[[ Excerpted passage, beginning ]]
Between land and ideology: An interview with Dr. Emmanuel Navon

Political scientist discusses the Israel-Palestine conflict. By Jayendrina Singha Ray, guest columnist.

Two words that sum up the Israel-Palestine War are land and ideology.

Whose land? Whose ideology? There are two separate narratives of origin and ownership to answer these questions: one version establishes Jewish habitation in the region from 1st century; the other version expounds that it originally belongs to the Palestinian Arab people. Ideologically, the versions differ too — one leans towards the history of Judaism in the region that pre-dates the Ottoman rule from the 16th to the 19th century, and the other begins with the history of Islam, in the region, that flourished during the Caliphate’s presence and Ottoman rule. At its core, it is a war that emanates from two opposing narratives on land and ideology. We, the common people, fail to understand whose narrative carries most weight and why peace remains impossible in a region that has historically been home to Jews, Christians and Muslims.

I interviewed Dr. Emmanuel Navon, an Israeli political scientist and author of “The Star and the Scepter,” to find answers to some questions that have resurfaced on social media in the aftermath of Oct. 7, 2023.

Jay: Many subscribe to the narrative that Israel is a colonial state that has been victimizing Palestinian Arab people. The narrative is so strong that the Hamas attacks of Oct. 7, or those preceding it, seem insignificant in comparison to the rhetoric of colonization. Is this narrative of the colonial state accurate or does it tell the partial truth because it is a reading of history from the period around 1917 (The Balfour Declaration) to 1948 (The formation of the State of Israel)?
[[ Excerpted passage, end ]]
[[ Information shown, beginning ]]
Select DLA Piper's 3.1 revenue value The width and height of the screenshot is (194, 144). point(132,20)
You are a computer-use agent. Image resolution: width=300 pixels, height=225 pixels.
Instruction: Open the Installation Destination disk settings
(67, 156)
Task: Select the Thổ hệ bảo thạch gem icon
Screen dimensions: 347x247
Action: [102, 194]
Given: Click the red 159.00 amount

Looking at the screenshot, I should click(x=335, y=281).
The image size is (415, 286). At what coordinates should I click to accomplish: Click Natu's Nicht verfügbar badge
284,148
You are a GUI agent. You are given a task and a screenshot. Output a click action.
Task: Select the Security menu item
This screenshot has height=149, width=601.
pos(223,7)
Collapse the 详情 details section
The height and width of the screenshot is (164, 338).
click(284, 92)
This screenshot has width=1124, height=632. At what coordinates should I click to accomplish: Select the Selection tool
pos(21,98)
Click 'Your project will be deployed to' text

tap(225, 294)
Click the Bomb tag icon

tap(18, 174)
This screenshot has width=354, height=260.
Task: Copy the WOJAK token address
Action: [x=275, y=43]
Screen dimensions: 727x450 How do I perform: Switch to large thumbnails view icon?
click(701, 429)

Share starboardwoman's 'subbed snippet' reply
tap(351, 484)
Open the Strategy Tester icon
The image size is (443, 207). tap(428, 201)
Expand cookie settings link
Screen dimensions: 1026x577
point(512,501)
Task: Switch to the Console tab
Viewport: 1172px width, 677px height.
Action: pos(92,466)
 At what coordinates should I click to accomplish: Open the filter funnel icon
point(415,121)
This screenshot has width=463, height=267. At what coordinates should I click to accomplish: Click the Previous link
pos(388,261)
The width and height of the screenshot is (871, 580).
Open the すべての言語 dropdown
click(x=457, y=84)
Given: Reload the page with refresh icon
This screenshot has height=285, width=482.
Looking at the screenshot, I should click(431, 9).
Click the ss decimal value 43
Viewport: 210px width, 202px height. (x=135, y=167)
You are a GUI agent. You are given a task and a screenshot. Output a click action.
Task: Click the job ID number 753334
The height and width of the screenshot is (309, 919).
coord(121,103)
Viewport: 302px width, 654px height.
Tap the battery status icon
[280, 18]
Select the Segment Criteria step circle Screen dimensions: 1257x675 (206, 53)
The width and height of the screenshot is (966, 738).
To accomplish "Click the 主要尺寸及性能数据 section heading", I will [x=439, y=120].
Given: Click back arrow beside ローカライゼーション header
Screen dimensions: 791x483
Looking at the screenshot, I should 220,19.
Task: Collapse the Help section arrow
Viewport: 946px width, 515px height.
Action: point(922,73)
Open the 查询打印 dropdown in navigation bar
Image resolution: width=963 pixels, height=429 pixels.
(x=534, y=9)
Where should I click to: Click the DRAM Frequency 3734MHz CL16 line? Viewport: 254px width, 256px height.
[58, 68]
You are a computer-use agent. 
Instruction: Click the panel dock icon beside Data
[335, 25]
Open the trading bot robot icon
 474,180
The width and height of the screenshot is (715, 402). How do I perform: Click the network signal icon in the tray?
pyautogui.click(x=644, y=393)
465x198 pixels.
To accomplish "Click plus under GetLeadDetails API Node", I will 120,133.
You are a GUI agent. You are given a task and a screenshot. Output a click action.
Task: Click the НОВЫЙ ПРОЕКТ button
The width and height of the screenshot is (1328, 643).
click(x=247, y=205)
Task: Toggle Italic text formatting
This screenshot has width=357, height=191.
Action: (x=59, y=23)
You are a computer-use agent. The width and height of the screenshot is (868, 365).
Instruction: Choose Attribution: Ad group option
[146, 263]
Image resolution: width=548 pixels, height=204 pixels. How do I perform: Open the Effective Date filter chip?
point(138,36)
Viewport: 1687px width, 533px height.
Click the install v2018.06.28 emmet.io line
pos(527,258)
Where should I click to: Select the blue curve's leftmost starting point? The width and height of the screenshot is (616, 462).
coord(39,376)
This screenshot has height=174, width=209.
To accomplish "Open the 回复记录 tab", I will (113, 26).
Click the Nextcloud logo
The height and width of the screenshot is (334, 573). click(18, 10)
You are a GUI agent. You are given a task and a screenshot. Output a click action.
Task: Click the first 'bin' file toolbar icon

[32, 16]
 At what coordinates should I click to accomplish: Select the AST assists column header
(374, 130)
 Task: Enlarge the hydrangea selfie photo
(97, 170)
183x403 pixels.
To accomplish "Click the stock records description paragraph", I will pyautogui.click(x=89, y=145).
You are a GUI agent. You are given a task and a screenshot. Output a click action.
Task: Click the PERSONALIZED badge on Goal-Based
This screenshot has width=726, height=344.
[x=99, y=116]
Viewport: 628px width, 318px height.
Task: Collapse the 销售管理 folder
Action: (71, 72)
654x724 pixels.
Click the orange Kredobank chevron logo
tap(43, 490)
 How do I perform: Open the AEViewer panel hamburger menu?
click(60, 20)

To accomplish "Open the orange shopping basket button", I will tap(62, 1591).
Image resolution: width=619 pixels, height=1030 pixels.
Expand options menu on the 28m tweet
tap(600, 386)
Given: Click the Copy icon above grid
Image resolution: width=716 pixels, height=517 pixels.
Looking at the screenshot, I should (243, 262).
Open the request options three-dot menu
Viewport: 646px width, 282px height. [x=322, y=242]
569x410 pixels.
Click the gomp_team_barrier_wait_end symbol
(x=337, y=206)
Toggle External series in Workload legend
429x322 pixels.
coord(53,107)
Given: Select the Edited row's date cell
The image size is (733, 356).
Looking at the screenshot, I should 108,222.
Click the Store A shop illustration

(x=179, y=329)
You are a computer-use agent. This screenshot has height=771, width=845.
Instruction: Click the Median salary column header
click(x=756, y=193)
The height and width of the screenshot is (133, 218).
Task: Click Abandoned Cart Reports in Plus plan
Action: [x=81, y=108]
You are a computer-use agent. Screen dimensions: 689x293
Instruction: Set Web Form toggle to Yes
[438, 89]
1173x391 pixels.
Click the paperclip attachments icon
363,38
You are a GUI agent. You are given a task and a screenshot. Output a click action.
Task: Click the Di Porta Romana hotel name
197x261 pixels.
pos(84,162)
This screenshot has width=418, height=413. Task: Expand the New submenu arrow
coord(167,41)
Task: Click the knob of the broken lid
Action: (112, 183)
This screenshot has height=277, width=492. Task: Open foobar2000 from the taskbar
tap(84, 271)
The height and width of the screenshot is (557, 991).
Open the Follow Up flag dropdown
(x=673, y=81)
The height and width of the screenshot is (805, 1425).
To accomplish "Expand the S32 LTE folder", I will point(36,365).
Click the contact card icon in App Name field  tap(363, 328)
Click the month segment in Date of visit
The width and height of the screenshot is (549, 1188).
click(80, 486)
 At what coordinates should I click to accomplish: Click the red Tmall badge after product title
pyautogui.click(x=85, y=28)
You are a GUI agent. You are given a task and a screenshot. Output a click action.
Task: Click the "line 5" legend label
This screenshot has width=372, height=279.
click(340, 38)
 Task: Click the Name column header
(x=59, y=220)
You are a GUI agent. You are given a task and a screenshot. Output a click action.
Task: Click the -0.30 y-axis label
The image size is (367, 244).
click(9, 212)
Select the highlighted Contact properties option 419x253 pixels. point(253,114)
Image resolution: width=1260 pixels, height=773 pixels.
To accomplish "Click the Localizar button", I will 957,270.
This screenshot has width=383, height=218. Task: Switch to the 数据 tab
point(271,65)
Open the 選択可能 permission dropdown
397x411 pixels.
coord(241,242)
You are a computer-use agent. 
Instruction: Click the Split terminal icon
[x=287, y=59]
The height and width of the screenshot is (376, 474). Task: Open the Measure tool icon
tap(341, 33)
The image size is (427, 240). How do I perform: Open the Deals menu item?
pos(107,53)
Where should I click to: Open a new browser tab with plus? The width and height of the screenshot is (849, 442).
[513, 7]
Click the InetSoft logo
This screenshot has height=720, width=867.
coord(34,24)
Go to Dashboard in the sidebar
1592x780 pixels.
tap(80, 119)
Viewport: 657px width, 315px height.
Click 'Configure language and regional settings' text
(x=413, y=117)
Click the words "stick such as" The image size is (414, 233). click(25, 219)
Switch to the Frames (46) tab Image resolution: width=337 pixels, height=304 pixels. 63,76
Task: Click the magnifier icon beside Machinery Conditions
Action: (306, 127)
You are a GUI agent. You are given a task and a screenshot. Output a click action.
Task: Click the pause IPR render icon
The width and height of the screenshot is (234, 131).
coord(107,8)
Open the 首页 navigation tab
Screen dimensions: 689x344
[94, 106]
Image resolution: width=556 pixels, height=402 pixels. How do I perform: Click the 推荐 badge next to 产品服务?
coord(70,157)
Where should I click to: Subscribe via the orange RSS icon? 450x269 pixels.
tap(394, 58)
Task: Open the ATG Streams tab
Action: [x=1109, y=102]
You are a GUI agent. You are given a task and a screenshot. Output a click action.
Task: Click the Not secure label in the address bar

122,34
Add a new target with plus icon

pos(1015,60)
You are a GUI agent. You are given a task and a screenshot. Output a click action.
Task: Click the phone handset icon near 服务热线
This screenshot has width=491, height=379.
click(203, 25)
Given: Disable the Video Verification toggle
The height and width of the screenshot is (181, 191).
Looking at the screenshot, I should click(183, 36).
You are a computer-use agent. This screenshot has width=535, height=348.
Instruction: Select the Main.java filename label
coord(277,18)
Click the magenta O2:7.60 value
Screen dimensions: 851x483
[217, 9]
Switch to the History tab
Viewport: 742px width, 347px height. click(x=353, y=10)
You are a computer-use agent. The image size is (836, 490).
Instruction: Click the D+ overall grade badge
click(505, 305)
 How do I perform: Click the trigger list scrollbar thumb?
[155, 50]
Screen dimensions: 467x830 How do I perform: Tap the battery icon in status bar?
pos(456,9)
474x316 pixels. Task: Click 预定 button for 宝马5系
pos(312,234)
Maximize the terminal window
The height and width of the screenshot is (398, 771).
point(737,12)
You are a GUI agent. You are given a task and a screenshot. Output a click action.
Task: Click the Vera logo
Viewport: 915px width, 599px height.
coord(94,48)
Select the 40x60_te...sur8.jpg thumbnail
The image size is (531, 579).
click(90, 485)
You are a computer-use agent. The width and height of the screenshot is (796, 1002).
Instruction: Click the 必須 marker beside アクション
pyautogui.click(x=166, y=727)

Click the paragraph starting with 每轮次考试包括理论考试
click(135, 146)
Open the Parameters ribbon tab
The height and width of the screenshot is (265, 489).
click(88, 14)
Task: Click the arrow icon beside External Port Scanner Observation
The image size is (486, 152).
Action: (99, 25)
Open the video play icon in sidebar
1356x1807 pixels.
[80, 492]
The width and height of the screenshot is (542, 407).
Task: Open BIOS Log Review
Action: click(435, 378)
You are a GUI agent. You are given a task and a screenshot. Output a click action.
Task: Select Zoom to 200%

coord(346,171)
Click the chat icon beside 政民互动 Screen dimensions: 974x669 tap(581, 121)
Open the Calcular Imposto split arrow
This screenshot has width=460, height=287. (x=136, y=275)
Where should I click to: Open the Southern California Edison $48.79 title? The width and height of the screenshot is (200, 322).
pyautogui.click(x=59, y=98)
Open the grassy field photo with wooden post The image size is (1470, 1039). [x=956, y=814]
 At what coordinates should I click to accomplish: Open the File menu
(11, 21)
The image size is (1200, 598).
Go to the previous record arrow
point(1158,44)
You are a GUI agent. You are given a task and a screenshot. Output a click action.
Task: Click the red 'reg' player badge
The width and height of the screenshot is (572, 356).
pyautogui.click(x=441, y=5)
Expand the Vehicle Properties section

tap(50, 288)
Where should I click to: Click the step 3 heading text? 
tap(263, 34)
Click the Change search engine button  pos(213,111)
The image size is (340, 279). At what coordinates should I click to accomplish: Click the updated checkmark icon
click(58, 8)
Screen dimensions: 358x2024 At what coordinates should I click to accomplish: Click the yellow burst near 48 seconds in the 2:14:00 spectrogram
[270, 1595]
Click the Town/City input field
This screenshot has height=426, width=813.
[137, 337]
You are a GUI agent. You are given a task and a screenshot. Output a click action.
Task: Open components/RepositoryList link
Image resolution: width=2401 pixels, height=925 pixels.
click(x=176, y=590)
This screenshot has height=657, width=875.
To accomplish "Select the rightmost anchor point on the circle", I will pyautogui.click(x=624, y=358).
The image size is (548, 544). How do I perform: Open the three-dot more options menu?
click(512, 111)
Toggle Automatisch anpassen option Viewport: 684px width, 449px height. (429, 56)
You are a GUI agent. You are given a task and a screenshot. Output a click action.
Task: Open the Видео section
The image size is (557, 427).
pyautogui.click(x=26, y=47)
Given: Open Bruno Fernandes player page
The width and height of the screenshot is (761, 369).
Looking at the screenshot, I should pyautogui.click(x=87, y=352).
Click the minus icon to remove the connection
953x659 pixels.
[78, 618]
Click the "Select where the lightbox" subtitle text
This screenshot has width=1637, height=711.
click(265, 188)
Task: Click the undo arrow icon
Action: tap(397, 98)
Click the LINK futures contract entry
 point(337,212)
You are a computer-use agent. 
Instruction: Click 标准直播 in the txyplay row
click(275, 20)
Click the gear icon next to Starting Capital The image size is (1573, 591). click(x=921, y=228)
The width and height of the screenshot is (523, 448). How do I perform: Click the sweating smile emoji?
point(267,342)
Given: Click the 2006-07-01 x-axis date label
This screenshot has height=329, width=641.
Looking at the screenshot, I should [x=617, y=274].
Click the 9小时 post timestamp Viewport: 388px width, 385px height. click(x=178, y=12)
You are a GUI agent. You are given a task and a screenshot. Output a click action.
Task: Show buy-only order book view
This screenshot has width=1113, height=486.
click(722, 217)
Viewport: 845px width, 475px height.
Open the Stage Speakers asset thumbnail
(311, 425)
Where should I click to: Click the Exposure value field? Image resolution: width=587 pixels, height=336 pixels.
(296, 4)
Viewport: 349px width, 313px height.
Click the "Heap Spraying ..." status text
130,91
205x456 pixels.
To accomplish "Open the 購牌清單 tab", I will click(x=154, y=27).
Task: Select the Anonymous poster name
[[ Information shown, end ]]
Assigned task 1>
Answer these questions from the interview with Dr. Emmanuel Navon.
(a) Which two words does the interview say sum up the Israel-Palestine War?
(b) According to the interview, during which centuries was the region under Ottoman rule?
(c) What is the title of the book Dr. Emmanuel Navon wrote?
Assigned task 2> List every religious group that the interview with Dr. Emmanuel Navon says the region has historically been home to.
Assigned task 3> Continue the interview with Dr. Emmanuel Navon from its last line.

Answer section 1>
(a) Land and ideology.
(b) From the 16th to the 19th century.
(c) "The Star and the Scepter."

Answer section 2> Jews, Christians, Muslims

Answer section 3>
Emmanuel: I am interested in facts, not in “narratives.” Whoever subscribes to the narrative you describe is either a propagandist or ignorant. Colonialism consists of conquering other people’s lands. This is how empires were formed. The three-thousand-year-old history of the Jewish people is a history of struggle for freedom and of rebellion against empires. We fled the Egyptian empire to achieve self-determination and we were later colonized by the Babylonian empire which took away our freedom. We fought Greek colonialism to preserve our identity, and later became a province in the Roman empire. The heroic struggle of the Jews against Roman imperialism was documented by Flavius Josephus in The Jewish War. We lost our sovereignty again in 70 CE, and our land was colonized by others – including Arab conquerors in the 7th century. They are the colonizers. The Arabs also colonized North Africa, imposing Islam and the Arab language on local populations. Since the exile by the Roman empire in 70 CE, Jews never lost the hope of returning to their land and of recovering their freedom. Jews returned to their land in small numbers throughout history and started to immigrate in larger numbers towards the end of the nineteenth century. The land was desolate and mostly empty, as described by Mark Twain in his 1869 book Innocents Abroad. The historical land of Israel (still called “The Jews’ land” in Norwegian) had been renamed Palestine by the Romans. Under the Ottoman Empire, there was no “Palestine” but administrative districts (called “Sanjaks”) and a sparse population composed of Arabs, of Bedouins, Druze, Jews, etc. There certainly was no “Palestinian Arab People” (an invention of Soviet propaganda from the 1970s). After World War One, Britain and France divided the Middle East along arbitrary borders and created “mandates.” Syria, Lebanon, Palestine, Jordan and Syria are all colonial inventions. The right to national self-determination was recognized as universal after WW1 – a right that applies to all nations, including the Jewish nation. The Arabs enjoyed that right with over a dozen of states after WW2. The Jews achieved their own national-self-determination in 1948 after a harsh struggle against British imperialism and Arab colonialism.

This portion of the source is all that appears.